Another 50-70 years earlier, someone with locked-in syndrome would likely have benefitted from an awesome treatment called trepanation, in the early 20th century they might as well have enjoyed the benefits of electrocution electrostimulation in one of its forms (at that time likely alternating-current cranial electrotherapy, two decades later electroconvulsive therapy would be en vogue).
Which, given the state of technology, was not much better than trepanation. Neither treatment precisely increases the subject's lifetime (or does anything beneficial for that matter), so... that's that.

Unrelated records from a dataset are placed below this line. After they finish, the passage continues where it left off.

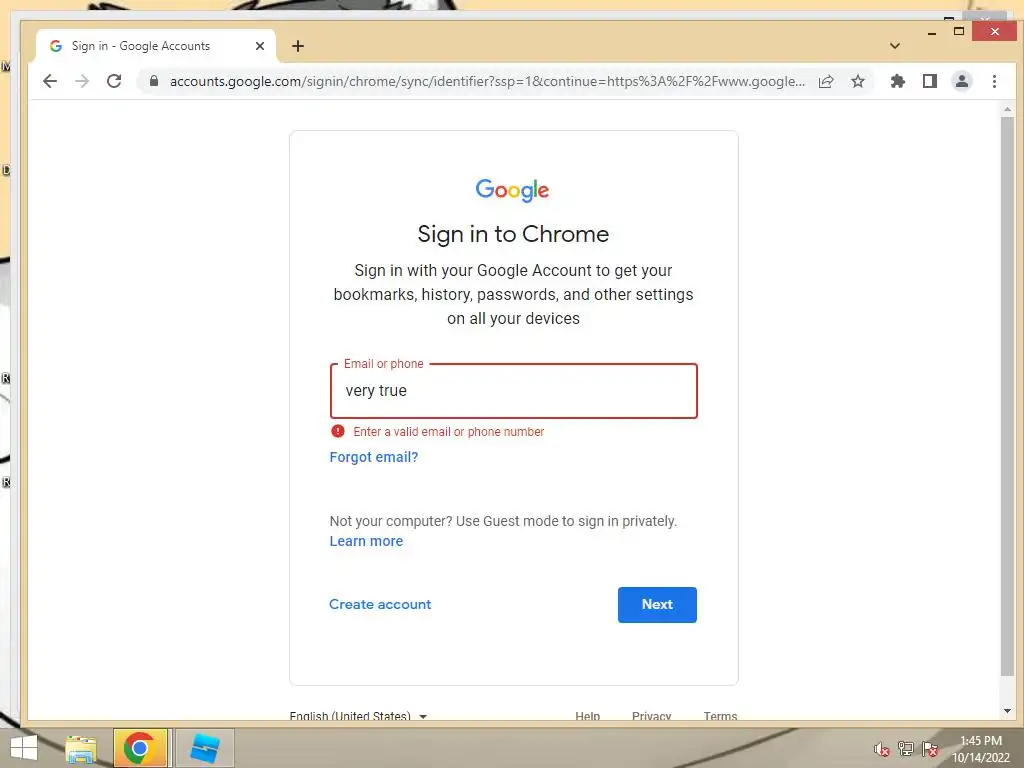Click the blue Next button
Image resolution: width=1024 pixels, height=768 pixels.
(x=657, y=605)
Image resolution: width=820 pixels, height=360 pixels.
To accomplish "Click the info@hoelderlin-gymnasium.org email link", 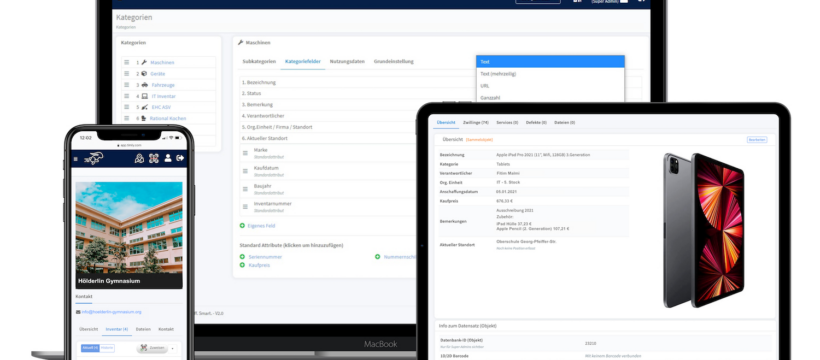I will pos(111,312).
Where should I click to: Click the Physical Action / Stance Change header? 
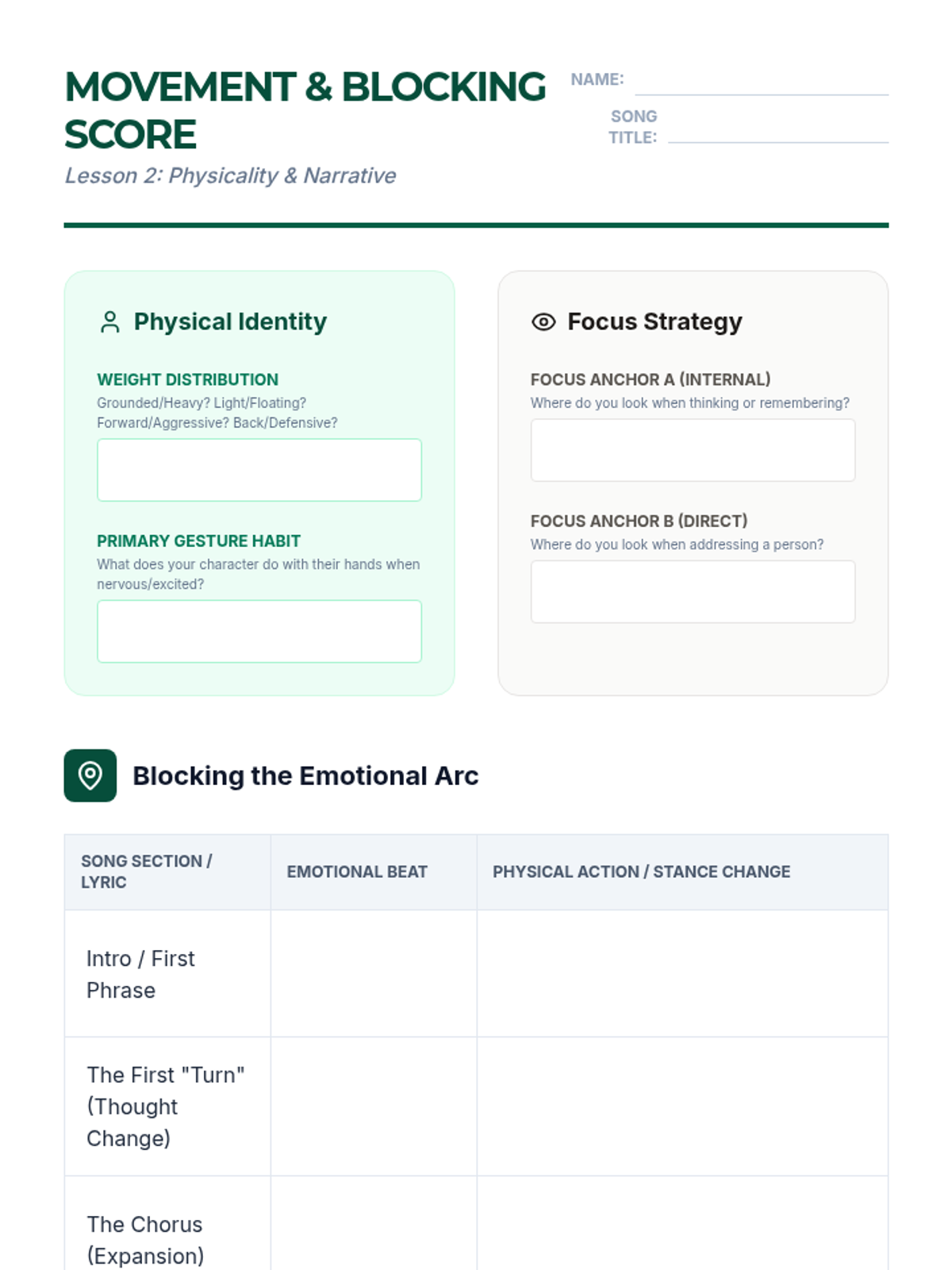point(641,872)
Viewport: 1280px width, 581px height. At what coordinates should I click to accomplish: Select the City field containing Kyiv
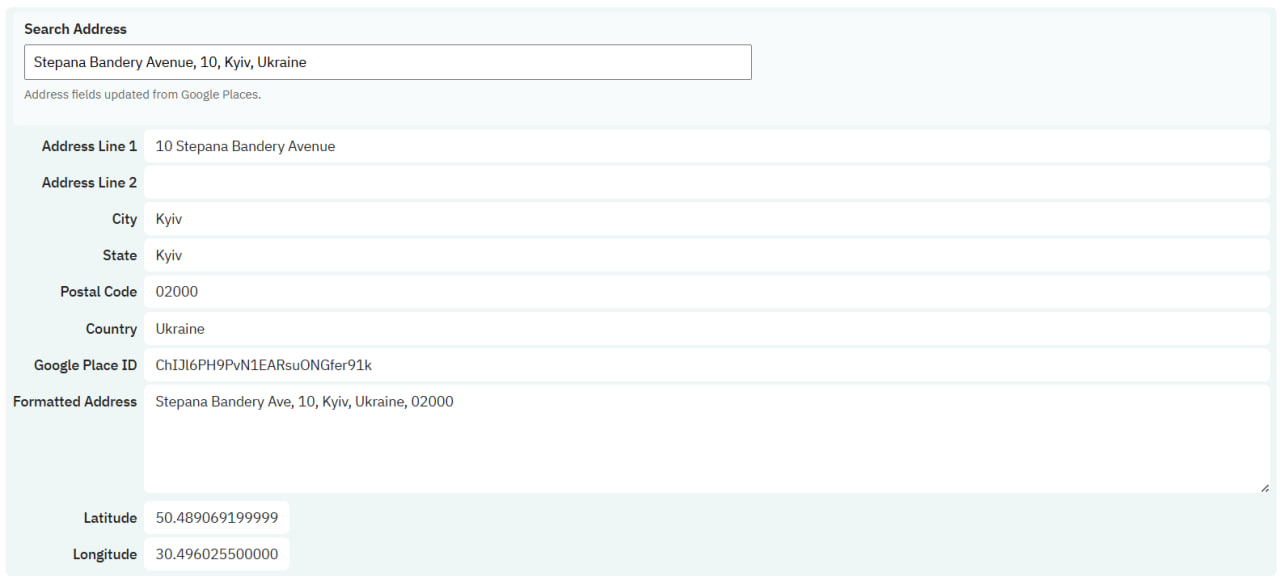point(707,219)
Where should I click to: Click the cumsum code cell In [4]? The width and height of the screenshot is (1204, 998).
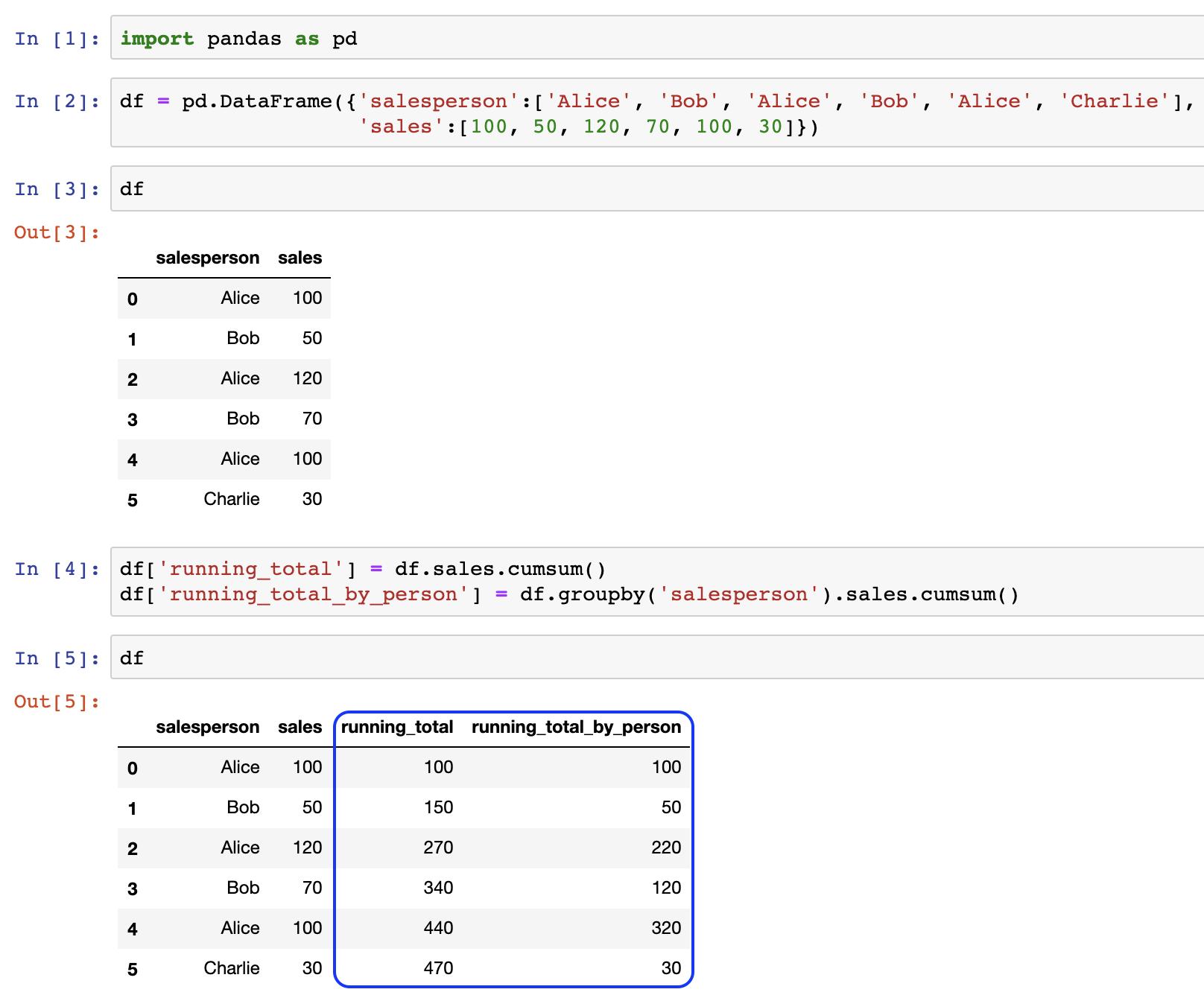click(657, 582)
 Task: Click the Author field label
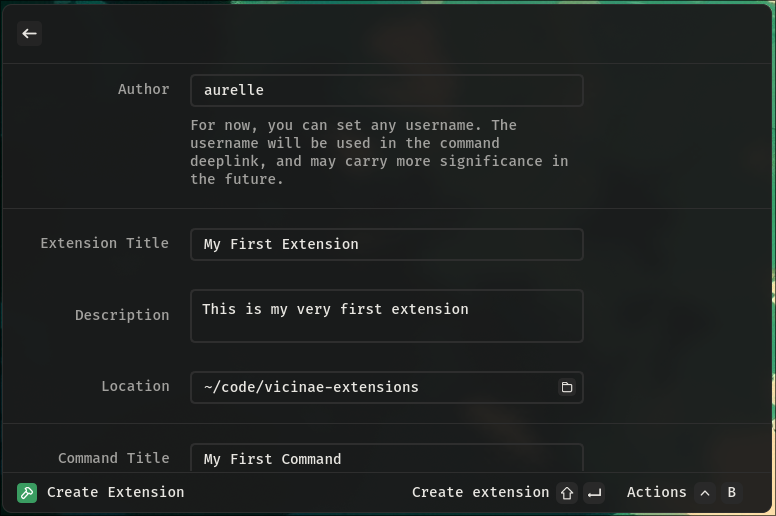(144, 89)
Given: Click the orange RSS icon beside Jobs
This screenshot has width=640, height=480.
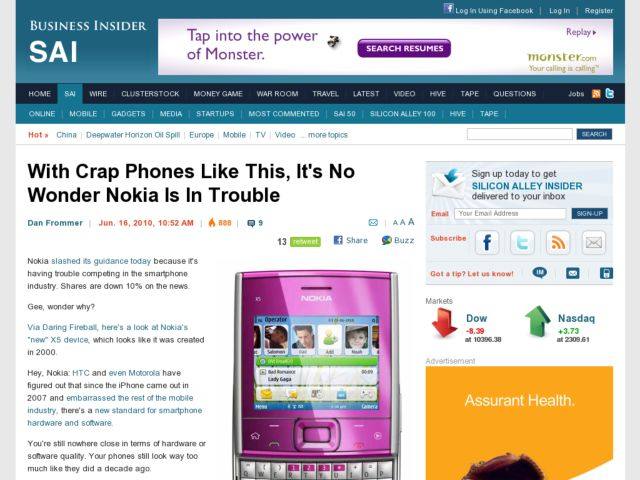Looking at the screenshot, I should (x=596, y=94).
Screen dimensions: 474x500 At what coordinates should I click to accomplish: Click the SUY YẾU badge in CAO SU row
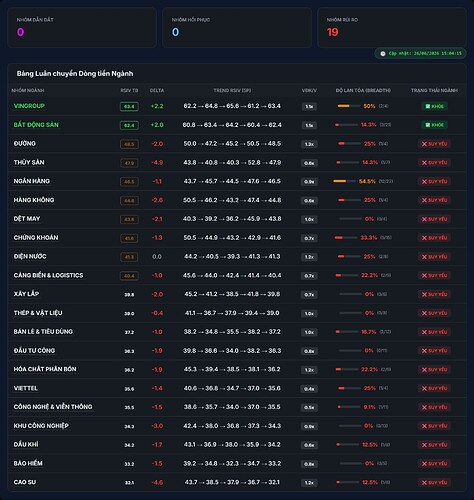pos(434,483)
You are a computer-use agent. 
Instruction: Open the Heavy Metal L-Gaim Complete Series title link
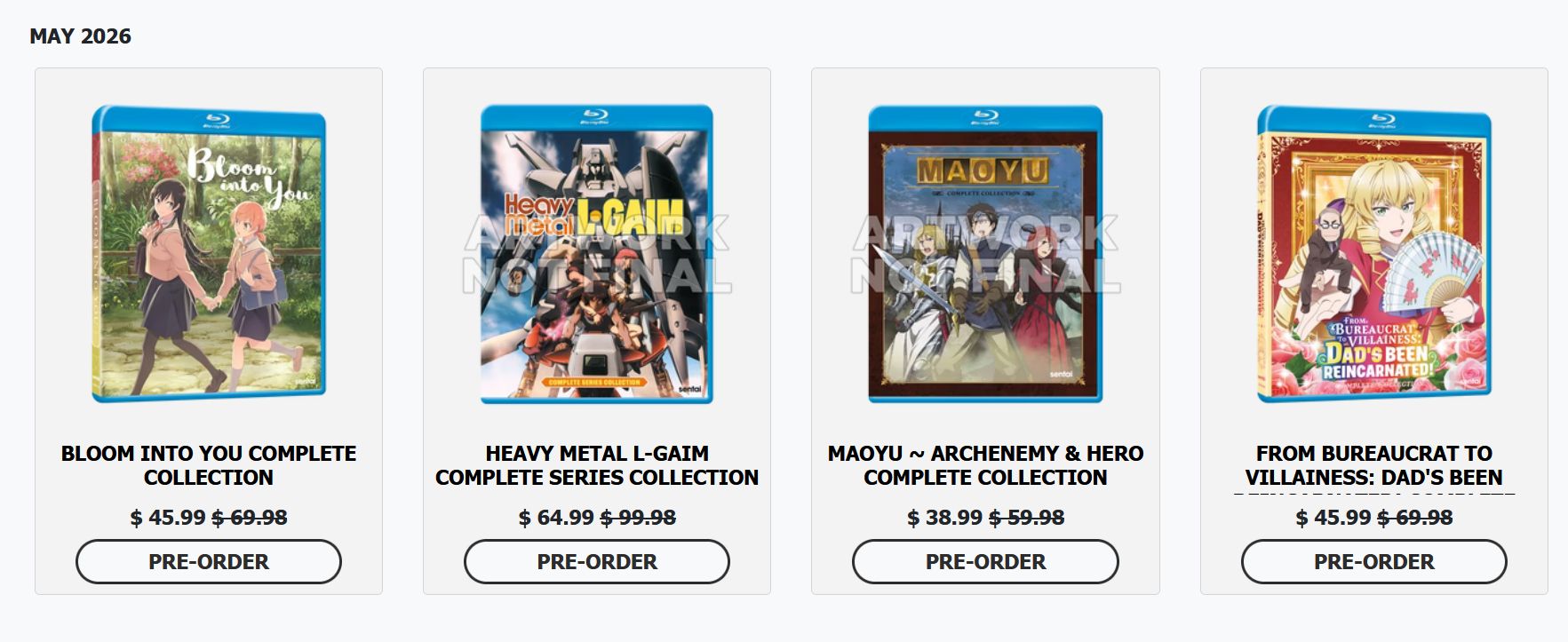pyautogui.click(x=597, y=465)

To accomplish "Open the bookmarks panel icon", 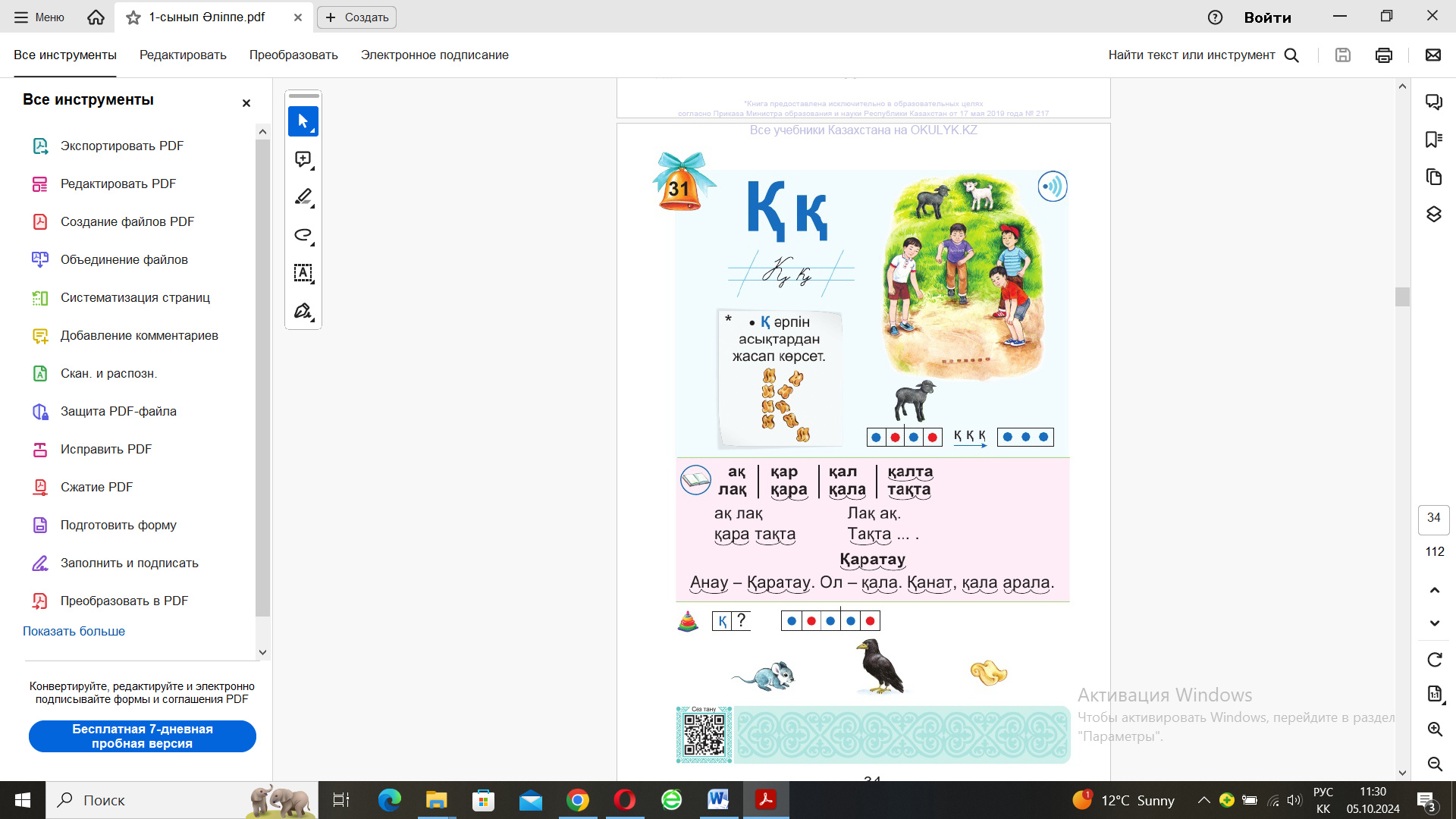I will click(1433, 140).
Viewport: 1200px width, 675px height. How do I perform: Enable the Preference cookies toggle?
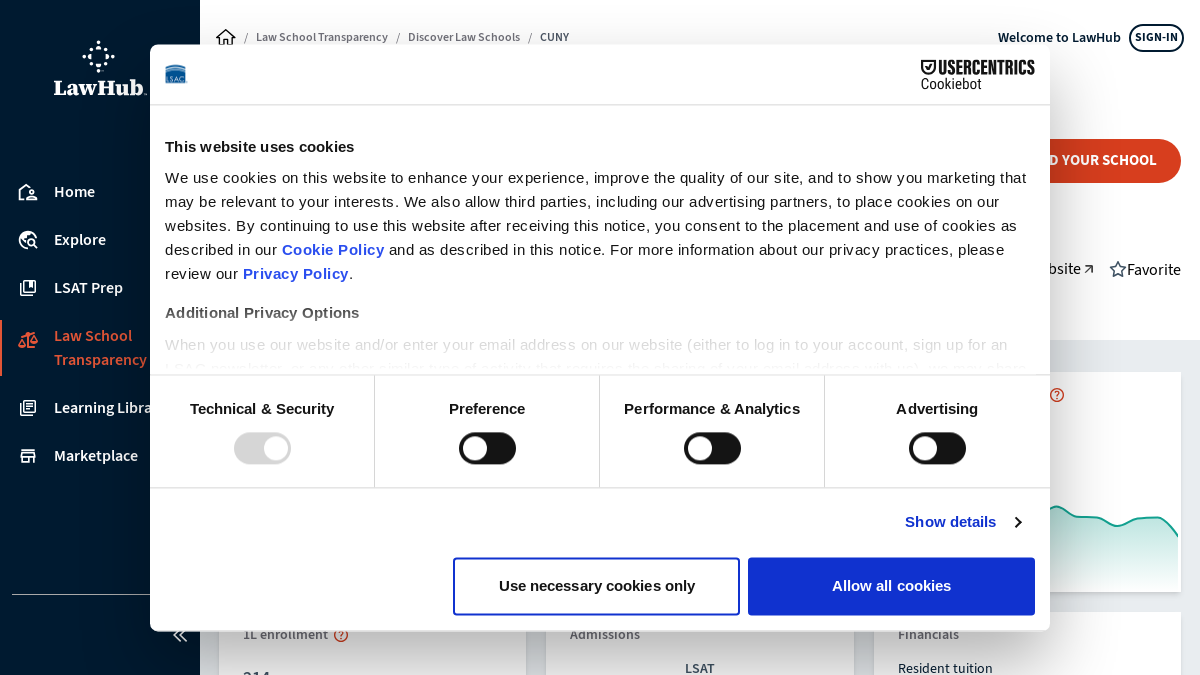click(x=487, y=448)
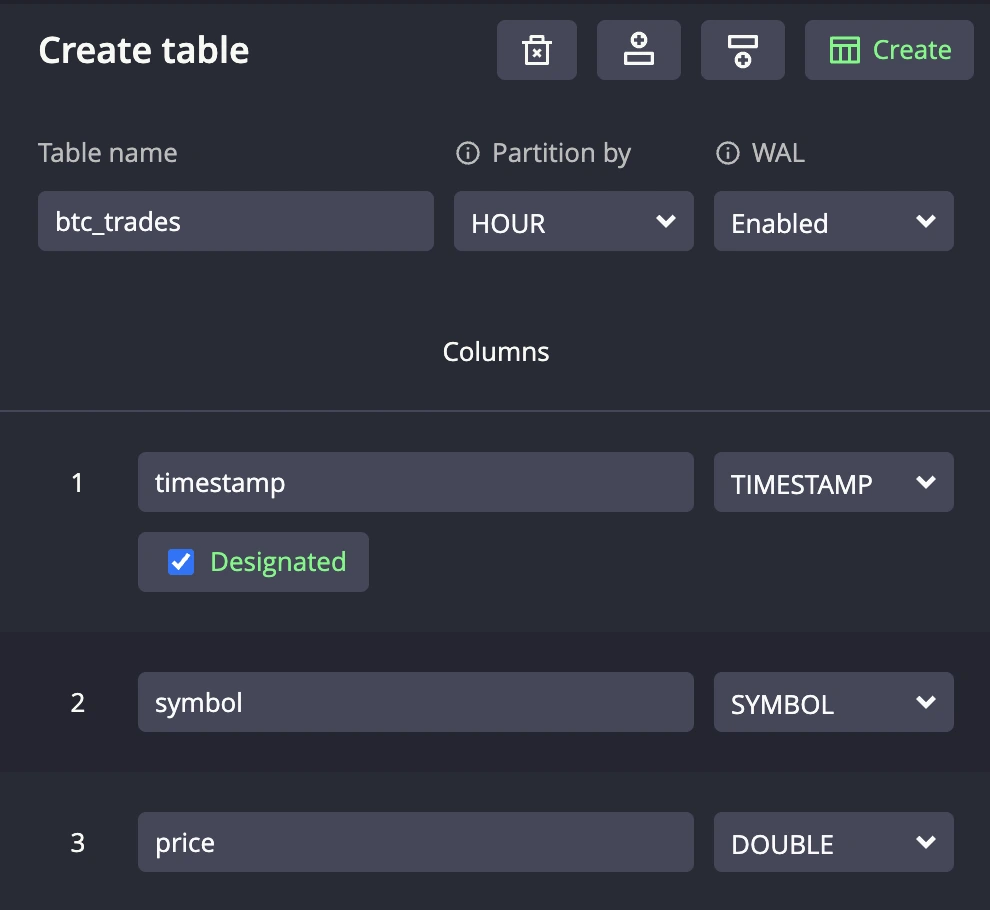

On a more serious note, pressure ulcer is a frequent complication, and a cause of infection and death even today. In the early 20th century, neither was there any understanding of the problem or its causes, nor were there any applicable preventive measures or cures (clinitron bed, vacuum-assisted closure). Antibiotics? Well, come back in three decades. Someone being paralyzed/atonic in an early-20th-century style of bed... I'd expect Bad Things™ happening within days.

Parenteral nutrition with the goal of mid-term to long-term survival (that is, more than a few days) is only possible since the 1960s with Steramin and Lipofundin being among the earliest, and rather insufficient, products available. It really only "works well" since the mid-1980s. In the early 20th century, expect more-or-less isotonic saline infusions so you don't die from dehydration right away, if you're lucky. But surely, not much more.

Surgically-placed feeding tubes have been available since the late 19th century, so there's that possibility. Rates of success (in particular long-term) were, on the other hand side, not so great, as indicated by the word "desastrous" in [Minard G 2006] for... rather obvious reasons. Trans-esophageal feeding tubes have been used for two thousand or so years, but the lack of understanding in nutrient requirements made sustaining a person for more than a few weeks a "challenge". For example, the notion of essential amino acids only became known in the mid-1930s at all.

Then of course, you may have read the stories of Edgar Allan Poe. Although not likely in case vertical eye movement ability is retained, nevertheless possibly, someone suffering from locked-in syndrome might just get buried!